ASSIGNMENT: Each line in the records below, from the one that contains "ド素人が飲食店 (312, 522)" to the one that contains "中古ドメイン (312, 805)", should be reproduced exactly, the first and last included.

[Saved data entries]
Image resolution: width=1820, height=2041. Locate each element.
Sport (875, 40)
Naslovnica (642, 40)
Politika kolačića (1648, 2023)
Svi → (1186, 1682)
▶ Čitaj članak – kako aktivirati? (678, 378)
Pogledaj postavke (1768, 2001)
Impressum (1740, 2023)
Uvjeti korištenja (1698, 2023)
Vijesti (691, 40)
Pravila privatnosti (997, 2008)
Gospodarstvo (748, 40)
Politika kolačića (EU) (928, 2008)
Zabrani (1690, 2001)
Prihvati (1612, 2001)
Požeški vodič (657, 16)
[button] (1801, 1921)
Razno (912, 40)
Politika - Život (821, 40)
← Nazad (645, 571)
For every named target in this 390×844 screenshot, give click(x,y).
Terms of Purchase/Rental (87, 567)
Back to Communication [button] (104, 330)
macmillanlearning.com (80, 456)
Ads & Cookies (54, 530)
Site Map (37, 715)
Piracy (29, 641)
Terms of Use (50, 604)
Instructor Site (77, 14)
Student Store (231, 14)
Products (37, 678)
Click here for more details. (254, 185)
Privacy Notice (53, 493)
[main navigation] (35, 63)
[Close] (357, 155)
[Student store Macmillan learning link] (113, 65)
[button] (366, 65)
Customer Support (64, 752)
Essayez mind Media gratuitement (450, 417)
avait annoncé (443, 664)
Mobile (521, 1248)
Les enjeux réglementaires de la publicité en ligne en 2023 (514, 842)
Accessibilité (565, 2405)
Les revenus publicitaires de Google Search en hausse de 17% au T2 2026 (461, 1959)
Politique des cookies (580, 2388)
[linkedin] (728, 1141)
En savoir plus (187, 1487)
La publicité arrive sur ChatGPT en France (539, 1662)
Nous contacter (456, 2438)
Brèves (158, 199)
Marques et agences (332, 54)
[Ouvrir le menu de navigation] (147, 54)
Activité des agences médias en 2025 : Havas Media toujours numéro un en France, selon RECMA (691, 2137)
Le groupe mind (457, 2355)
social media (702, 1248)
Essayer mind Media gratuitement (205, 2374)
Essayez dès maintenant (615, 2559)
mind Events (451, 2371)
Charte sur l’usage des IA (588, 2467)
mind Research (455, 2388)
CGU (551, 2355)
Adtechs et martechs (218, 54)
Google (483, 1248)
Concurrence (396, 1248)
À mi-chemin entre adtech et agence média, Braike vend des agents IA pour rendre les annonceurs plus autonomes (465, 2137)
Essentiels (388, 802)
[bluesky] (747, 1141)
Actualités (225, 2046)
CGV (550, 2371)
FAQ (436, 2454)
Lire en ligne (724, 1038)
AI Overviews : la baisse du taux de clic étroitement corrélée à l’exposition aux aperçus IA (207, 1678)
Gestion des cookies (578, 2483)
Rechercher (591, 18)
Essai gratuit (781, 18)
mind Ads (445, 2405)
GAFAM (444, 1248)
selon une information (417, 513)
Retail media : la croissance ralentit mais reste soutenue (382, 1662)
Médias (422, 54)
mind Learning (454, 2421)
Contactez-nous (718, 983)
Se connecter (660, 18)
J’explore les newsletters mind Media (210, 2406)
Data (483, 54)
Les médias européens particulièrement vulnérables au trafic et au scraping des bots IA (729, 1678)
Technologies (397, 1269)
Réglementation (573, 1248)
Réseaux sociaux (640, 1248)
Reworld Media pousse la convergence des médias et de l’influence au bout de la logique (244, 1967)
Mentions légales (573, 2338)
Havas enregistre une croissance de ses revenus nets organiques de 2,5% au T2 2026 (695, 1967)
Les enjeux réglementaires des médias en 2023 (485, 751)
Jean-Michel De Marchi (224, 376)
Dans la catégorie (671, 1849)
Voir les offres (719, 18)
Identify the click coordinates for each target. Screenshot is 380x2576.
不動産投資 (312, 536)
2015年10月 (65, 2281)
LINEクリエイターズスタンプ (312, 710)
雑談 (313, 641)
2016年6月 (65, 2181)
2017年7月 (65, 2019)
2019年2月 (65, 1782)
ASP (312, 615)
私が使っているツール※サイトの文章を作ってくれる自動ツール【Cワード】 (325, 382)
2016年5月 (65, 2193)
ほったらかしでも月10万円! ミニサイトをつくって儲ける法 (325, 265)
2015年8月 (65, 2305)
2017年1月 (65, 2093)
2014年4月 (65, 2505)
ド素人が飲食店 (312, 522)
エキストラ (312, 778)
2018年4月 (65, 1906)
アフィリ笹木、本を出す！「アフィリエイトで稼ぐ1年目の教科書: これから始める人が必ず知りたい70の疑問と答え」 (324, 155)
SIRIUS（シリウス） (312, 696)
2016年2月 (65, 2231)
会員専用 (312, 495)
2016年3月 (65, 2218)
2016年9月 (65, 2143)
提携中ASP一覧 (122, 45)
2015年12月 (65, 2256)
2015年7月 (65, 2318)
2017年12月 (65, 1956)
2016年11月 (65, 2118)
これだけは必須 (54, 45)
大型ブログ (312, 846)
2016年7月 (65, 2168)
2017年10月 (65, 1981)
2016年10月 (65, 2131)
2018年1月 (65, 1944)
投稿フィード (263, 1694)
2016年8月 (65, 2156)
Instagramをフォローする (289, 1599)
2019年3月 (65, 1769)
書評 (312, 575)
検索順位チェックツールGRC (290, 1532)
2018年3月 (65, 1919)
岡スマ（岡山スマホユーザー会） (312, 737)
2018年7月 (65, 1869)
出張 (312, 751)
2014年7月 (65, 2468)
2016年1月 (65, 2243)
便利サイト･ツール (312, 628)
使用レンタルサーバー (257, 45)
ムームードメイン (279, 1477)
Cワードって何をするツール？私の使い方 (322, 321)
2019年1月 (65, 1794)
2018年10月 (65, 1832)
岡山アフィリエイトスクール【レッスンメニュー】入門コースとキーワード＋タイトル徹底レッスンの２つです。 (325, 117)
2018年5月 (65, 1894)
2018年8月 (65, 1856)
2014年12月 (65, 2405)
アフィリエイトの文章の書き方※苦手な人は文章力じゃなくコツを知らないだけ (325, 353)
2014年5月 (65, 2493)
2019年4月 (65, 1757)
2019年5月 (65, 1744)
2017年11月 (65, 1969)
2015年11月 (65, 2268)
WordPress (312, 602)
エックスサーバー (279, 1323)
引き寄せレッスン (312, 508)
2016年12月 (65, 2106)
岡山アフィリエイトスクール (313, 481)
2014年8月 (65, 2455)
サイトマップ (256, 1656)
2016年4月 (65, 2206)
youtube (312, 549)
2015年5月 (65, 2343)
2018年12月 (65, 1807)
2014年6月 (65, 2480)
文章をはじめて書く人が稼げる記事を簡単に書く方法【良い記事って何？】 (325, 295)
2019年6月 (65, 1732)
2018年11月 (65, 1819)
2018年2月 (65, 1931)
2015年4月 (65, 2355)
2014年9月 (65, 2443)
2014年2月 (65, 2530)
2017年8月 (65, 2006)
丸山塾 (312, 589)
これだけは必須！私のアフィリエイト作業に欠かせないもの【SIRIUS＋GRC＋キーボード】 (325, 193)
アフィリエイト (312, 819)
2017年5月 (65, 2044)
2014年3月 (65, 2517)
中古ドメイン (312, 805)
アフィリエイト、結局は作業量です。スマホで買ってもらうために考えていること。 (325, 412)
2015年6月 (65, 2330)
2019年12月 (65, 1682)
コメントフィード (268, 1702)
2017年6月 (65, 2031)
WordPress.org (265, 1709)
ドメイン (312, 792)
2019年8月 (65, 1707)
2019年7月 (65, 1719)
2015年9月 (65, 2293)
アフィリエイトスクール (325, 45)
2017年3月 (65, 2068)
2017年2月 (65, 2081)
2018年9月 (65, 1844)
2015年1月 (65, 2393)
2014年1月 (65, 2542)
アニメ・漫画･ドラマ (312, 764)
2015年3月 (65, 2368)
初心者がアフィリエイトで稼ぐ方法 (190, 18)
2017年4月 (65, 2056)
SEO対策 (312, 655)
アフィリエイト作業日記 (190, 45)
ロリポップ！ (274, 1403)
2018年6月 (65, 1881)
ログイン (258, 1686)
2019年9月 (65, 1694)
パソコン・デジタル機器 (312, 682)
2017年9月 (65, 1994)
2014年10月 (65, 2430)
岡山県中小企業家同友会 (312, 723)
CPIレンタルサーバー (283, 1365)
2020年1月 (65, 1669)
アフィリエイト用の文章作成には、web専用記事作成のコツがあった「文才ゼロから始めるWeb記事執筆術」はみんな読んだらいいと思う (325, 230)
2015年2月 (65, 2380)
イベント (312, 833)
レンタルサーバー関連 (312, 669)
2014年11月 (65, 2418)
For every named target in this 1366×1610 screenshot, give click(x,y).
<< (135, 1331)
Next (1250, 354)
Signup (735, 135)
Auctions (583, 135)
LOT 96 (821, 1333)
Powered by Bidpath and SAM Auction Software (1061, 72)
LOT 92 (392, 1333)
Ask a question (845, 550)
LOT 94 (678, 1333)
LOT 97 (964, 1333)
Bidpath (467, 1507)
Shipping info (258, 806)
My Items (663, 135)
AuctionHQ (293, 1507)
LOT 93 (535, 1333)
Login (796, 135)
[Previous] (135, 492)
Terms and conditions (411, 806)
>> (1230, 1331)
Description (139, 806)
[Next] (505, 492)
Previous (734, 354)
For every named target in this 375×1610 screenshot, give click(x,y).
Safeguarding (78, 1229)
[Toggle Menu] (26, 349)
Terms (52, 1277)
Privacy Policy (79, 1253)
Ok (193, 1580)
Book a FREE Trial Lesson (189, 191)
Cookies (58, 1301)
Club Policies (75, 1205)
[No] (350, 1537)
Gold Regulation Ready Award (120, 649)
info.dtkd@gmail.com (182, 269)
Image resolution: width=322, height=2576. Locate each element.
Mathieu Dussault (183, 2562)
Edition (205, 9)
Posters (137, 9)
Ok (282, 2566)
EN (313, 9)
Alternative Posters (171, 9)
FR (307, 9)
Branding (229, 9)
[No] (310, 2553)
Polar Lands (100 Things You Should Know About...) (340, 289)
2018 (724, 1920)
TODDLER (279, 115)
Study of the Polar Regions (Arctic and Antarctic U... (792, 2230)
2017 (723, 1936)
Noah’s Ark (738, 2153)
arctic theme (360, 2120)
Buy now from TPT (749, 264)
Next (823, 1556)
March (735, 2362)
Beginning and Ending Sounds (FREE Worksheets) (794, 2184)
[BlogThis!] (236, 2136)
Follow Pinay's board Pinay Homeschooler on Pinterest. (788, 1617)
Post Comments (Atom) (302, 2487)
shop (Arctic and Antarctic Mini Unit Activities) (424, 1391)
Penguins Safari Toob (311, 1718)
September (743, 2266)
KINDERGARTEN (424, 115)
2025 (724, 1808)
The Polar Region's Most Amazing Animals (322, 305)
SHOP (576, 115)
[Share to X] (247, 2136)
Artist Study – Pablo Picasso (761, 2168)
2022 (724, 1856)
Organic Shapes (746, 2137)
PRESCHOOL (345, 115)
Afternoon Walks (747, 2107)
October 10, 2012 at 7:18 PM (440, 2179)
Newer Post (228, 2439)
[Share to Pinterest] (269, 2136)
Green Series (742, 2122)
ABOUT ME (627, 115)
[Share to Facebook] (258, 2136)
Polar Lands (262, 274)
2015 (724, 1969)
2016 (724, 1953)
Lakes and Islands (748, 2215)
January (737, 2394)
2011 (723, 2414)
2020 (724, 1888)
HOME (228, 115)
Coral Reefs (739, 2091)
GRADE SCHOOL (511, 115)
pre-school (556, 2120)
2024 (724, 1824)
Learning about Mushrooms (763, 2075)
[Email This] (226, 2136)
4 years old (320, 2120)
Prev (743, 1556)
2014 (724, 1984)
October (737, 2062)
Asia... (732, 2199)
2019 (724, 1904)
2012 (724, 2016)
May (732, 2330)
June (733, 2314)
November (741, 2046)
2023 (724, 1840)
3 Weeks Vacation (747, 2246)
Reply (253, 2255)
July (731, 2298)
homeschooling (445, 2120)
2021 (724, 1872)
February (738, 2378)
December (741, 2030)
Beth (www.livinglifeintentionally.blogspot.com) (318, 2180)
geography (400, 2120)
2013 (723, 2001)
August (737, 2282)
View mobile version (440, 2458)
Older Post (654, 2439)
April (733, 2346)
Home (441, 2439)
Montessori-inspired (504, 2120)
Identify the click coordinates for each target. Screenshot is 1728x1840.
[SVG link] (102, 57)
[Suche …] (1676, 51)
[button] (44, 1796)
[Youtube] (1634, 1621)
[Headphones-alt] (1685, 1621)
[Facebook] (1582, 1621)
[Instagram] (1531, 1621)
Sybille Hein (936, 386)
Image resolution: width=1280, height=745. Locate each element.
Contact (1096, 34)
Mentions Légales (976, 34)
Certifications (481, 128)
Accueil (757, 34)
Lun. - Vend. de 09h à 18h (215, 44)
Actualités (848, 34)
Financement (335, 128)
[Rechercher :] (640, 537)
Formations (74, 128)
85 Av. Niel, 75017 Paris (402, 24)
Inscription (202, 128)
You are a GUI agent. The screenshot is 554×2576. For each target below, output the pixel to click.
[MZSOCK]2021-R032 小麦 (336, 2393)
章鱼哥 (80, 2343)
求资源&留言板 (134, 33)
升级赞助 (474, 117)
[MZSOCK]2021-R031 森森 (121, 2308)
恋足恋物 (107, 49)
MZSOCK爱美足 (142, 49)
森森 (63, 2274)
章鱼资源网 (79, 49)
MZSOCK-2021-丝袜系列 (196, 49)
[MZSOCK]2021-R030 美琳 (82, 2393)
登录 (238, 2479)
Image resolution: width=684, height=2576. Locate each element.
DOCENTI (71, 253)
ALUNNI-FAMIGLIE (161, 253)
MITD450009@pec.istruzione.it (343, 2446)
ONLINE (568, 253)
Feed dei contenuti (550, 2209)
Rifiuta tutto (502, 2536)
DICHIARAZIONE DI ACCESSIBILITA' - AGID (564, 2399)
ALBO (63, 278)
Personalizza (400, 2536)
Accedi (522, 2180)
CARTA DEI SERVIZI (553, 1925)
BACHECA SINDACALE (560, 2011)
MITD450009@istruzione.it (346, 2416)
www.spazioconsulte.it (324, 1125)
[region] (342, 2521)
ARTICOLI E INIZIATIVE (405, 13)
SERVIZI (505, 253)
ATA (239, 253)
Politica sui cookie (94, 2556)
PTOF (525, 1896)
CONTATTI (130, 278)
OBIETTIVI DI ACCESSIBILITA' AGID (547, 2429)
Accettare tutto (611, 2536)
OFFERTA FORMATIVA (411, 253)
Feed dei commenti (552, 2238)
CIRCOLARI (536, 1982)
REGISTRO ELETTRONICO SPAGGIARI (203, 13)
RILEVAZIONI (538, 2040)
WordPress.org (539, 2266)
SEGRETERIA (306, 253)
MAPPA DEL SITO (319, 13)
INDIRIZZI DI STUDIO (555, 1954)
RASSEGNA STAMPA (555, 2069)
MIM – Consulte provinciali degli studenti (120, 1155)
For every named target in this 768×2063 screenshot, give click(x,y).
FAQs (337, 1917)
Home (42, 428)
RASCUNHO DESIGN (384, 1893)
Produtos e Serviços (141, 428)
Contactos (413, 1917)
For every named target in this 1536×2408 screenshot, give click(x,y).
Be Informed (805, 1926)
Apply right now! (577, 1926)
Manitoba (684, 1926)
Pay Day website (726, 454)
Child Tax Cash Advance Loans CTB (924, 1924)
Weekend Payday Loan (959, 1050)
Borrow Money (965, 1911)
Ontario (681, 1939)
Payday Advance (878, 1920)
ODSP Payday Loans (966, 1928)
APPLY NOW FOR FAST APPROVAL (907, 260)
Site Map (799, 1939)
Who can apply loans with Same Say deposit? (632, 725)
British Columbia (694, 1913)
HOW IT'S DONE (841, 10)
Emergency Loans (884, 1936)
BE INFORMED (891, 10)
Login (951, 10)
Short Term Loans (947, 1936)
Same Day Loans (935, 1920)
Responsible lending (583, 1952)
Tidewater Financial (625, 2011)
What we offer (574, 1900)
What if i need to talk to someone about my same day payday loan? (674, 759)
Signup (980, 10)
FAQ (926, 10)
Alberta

ANSWER TO THIS TASK:
ド素人が飲食店 (312, 522)
エキストラ (312, 778)
2018年4月 (65, 1906)
アフィリ笹木、本を出す！「アフィリエイトで稼ぐ1年目の教科書: これから始める人が必ず知りたい70の疑問と答え」 (324, 155)
SIRIUS（シリウス） (312, 696)
2016年2月 (65, 2231)
会員専用 (312, 495)
2016年3月 (65, 2218)
2016年9月 (65, 2143)
提携中ASP一覧 (122, 45)
2015年12月 (65, 2256)
2015年7月 (65, 2318)
2017年12月 (65, 1956)
2016年11月 (65, 2118)
これだけは必須 (54, 45)
大型ブログ (312, 846)
2016年7月 (65, 2168)
2017年10月 (65, 1981)
2016年10月 (65, 2131)
2018年1月 (65, 1944)
投稿フィード (263, 1694)
2016年8月 (65, 2156)
Instagramをフォローする (289, 1599)
2019年3月 (65, 1769)
書評 (312, 575)
検索順位チェックツールGRC (290, 1532)
2018年3月 (65, 1919)
岡スマ（岡山スマホユーザー会） (312, 737)
2018年7月 (65, 1869)
出張 (312, 751)
2014年7月 (65, 2468)
2016年1月 (65, 2243)
便利サイト･ツール (312, 628)
使用レンタルサーバー (257, 45)
ムームードメイン (279, 1477)
Cワードって何をするツール？私の使い方 (322, 321)
2019年1月 (65, 1794)
2018年10月 (65, 1832)
岡山アフィリエイトスクール【レッスンメニュー】入門コースとキーワード＋タイトル徹底レッスンの２つです。 (325, 117)
2018年5月 (65, 1894)
2018年8月 (65, 1856)
2014年12月 (65, 2405)
アフィリエイトの文章の書き方※苦手な人は文章力じゃなくコツを知らないだけ (325, 353)
2014年5月 (65, 2493)
2019年4月 (65, 1757)
2019年5月 (65, 1744)
2017年11月 (65, 1969)
2015年11月 (65, 2268)
WordPress (312, 602)
エックスサーバー (279, 1323)
引き寄せレッスン (312, 508)
2016年12月 (65, 2106)
岡山アフィリエイトスクール (313, 481)
2014年8月 (65, 2455)
サイトマップ (256, 1656)
2016年4月 (65, 2206)
youtube (312, 549)
2015年5月 (65, 2343)
2018年12月 (65, 1807)
2014年6月 (65, 2480)
文章をはじめて書く人が稼げる記事を簡単に書く方法【良い記事って何？】 (325, 295)
2019年6月 (65, 1732)
2018年11月 (65, 1819)
2018年2月 (65, 1931)
2015年4月 (65, 2355)
2014年9月 (65, 2443)
2014年2月 (65, 2530)
2017年8月 (65, 2006)
丸山塾 (312, 589)
これだけは必須！私のアフィリエイト作業に欠かせないもの【SIRIUS＋GRC＋キーボード】 (325, 193)
アフィリエイト (312, 819)
2017年5月 (65, 2044)
2014年3月 (65, 2517)
中古ドメイン (312, 805)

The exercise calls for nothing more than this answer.